[JOBS]
• a. In the passage on the UK gender pay gap, how long does the analysis suggest it will take to close the gap?
• b. Write the next part of the passage on the UK gender pay gap, starting after its last sentence.
>> start EXCERPT TO READ
While the UK gender pay gap continues to reduce each year, the rate of change remains modest. Since the introduction of mandatory gender pay gap reporting in 2017 for companies with over 250 employees, the mean gender pay gap has only fallen by 1.6% from 13.4% in 2017. Gender pay parity remains out of sight for a 21-year-old woman entering the workforce today, with the analysis suggesting it will take over 45 years to close the gender pay gap in the UK.

PwC analysis shows that of the companies that disclosed their pay gaps for both 2023/24 and 2022/23, almost 60% reported a decrease compared with the previous year. However, the majority of these reductions were less than 2%. This is a slight increase compared to 2022/23, where 53.7% of organisations reported decreases in their mean pay gap.

Overall, 20.1% of organisations reported no change or an increase of between 0% and 2% in their pay gap, compared with 17.6% in 2022/23. The pace of change indicates that companies are still struggling to close the pay gap, which can often be a lagging indicator, with positive actions to improve gender representation taking years to significantly impact these figures.
>> end EXCERPT TO READ
>> start SOURCE DATA
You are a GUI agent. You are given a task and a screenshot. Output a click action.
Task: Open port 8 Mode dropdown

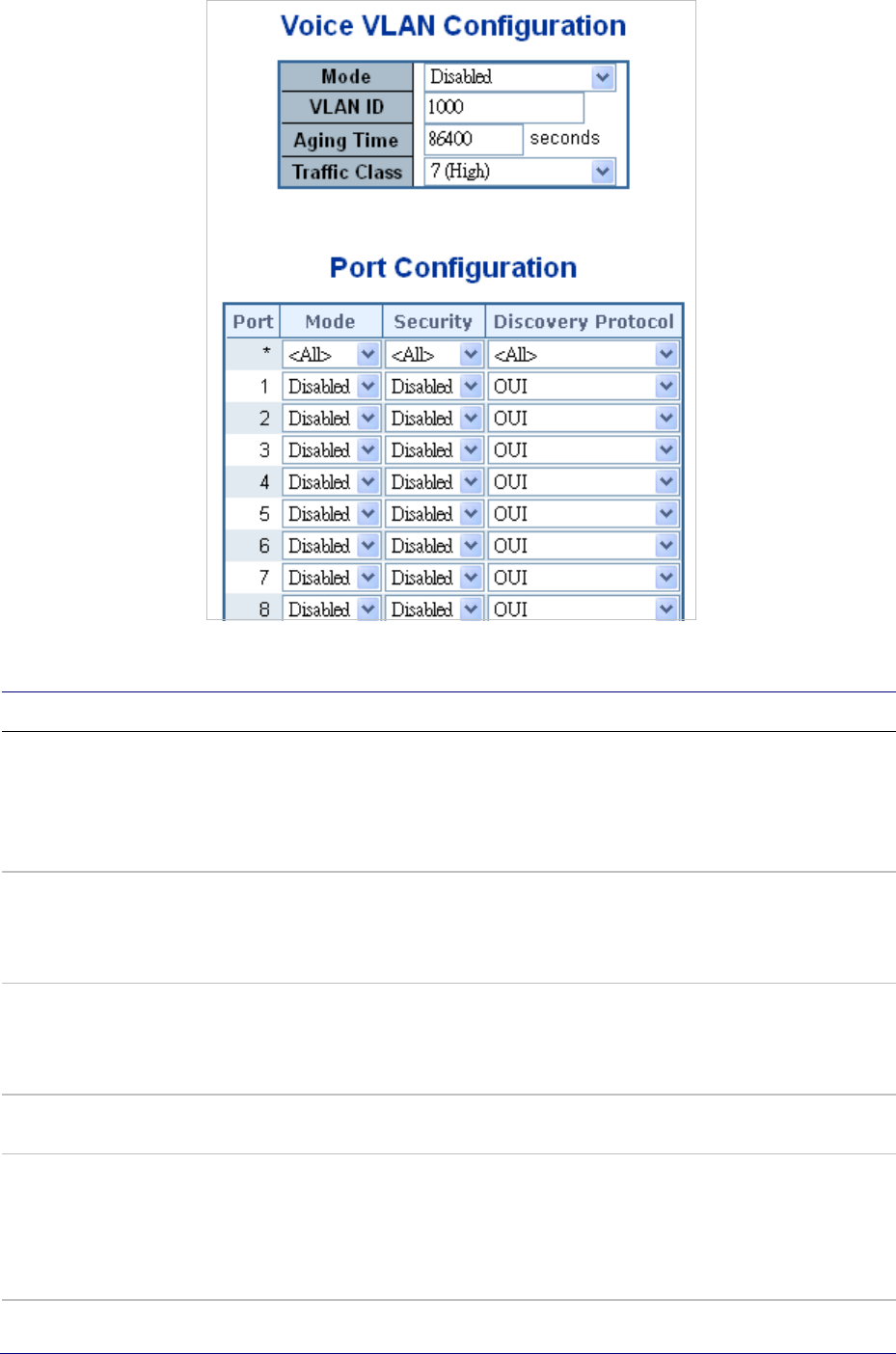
>> end SOURCE DATA
[ANSWERS GIVEN]
• a. Over 45 years.

• b.
Katy Bennett, diversity, inclusion and equity consulting director at PwC, commented: “Whilst the gender pay gap continues to move in the right direction, the data once again highlights that organisations are facing difficulties in meaningfully reducing reporting figures. Societal barriers play a strong part but there are still things businesses can do to drive change and so it is critical for organisations to truly understand gender pay gap drivers and take targeted actions to address them.

“The global Environmental, Social and Governance (ESG) reporting landscape is evolving rapidly and many organisations are increasing their focus on pay fairness and transparency, as well as pay gap and diversity reporting, including beyond gender. It is now more important than ever for organisations to take a step back to fully understand the state of pay fairness and diversity within their workforce. By truly understanding any barriers that exist within the workforce and embracing pay transparency, organisations can navigate the reporting landscape and use it as a way to shape their narrative, as opposed to letting it dictate it.”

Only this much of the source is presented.